▶ [Aufgabe 1]
In welcher Stadt findet das Bang Your Head-Festival laut dem Lesetext statt?

▶ [Lesetext]
┏━━
BANG YOUR HEAD 2016-Vorbericht: Ein erwartungsvoller Rundgang

10.07.2016 | 10:17

Ein fester Termin im jährlichen Festivalkalender ist das Bang Your Head-Festival in Balingen. Da es nun in Kürze soweit ist, hier einmal ein kleiner Überblick über das, was uns ab Mittwoch erwartet.

Denn Mittwoch steigt die Warm-Up-Party mit einem fetten Billing: die Thrasher SODOM, deren neues Album in den Startlöchern steht, wie man in unserer Listening-Session erfährt, und OVERKILL als Headliner, davor die deutschen Aushängemetaller RAGE, deren aktuelles Album "The Devil Strikes Again" bei uns gehörig für Furore gesorgt hat, und zur Einstimmung PRO-PAIN und NITROGOD. Was sich liest wie ein Billing für einen überzeugenden Festivaltag, ist tatsächlich nur der Auftakt zu drei Tagen Metal in Balingen! Im Folgenden möchte ich euch meine Highlights vorstellen und euch einen kleinen Wegweiser durch die drei Tage liefern. Und natürlich wie immer: Man sieht sich, nicht wahr? Dann könnt ihr mir sagen, wo ich falsch lag.
┗━━
▶ [Aufgabe 2]
Gib die Zeilen der Auflistung wörtlich wieder: Beginne bei der Zeile, die "Given: Select the June label on the date axis" enthält, und höre nach der letzten Zeile der Auflistung auf. Lass die Bilder dabei weg.

▶ [Auflistung]
┏━━
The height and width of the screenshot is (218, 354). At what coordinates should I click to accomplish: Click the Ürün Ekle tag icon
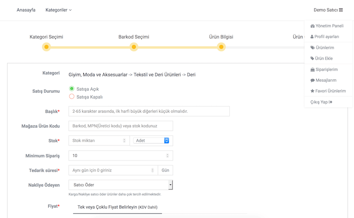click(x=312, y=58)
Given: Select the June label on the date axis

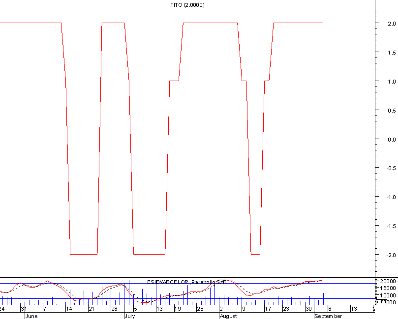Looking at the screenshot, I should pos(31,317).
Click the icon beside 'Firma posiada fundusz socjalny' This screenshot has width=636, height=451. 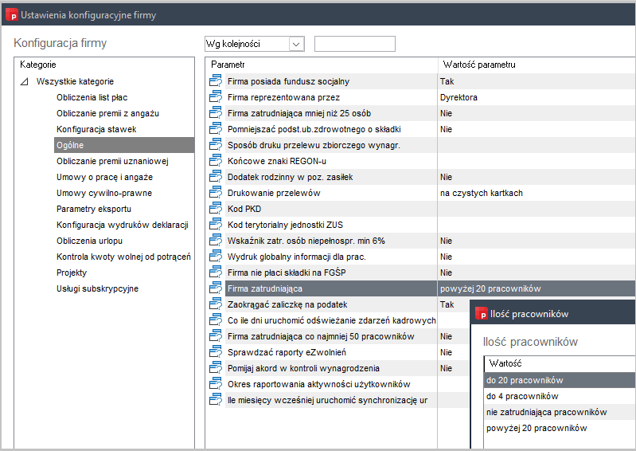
┗━━
▶ [Lösung 1]
In Balingen.

▶ [Lösung 2]
Given: Select the June label on the date axis

Looking at the screenshot, I should pos(31,317).
Click the icon beside 'Firma posiada fundusz socjalny' This screenshot has width=636, height=451. 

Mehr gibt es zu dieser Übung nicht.